On TikTok and other social media platforms, we can see a lot of influence from AI, leading Bellisario to believe a future like the one shown in Ad Lucem isn’t that far off. “There are these virtual talkers who are being created in Japan and in South Korea where they’re fully an AR person, and they’re being acted by a human being. But the truth of the matter is because they are a computer design, eventually that human being could be replaced by another human being, or it could be replaced by AI. And we are, as a society, starting to accept that and starting to watch that.”

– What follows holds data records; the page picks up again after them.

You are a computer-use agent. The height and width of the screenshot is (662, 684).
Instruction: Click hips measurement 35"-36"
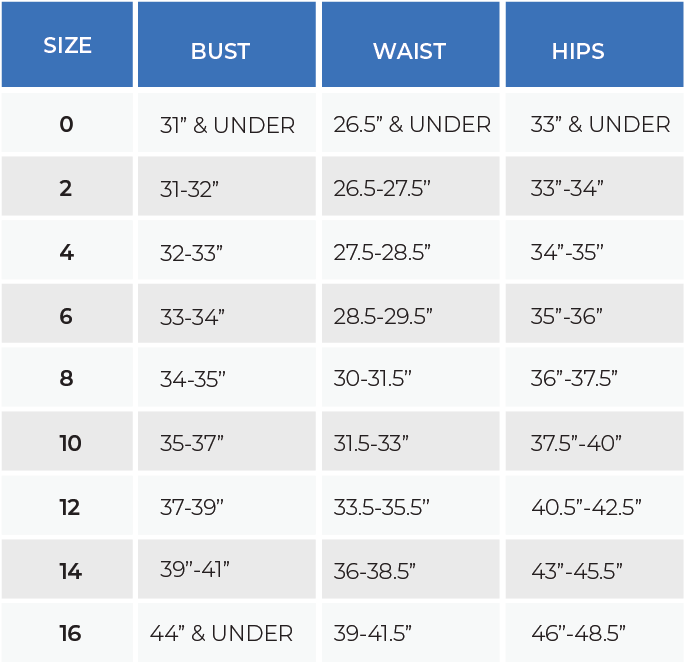(566, 317)
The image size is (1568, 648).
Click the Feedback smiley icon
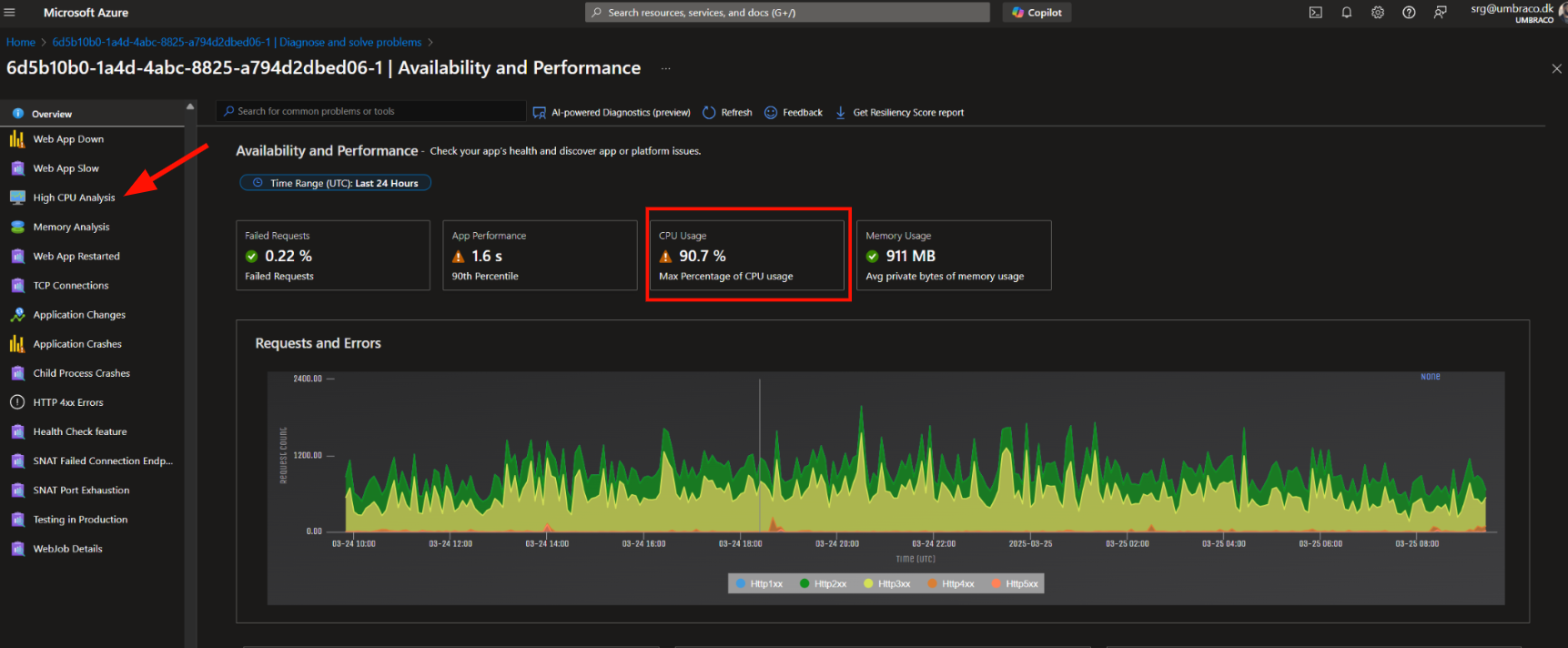pyautogui.click(x=771, y=113)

Now that Bellisario has one successful podcast under her belt, should fans expect other podcasts from her any time soon? “Right now, we’re focusing on taking Ad Lucem into the world of TV and seeing if we can do that,” she says. However, that doesn’t mean she’s done with podcasts forever: “I would jump at the opportunity to do more work in the podcast world.”
If you’re interested in listening to Ad Lucem, it is available on Apple Podcasts, Spotify, Amazon Music, or through QCODE.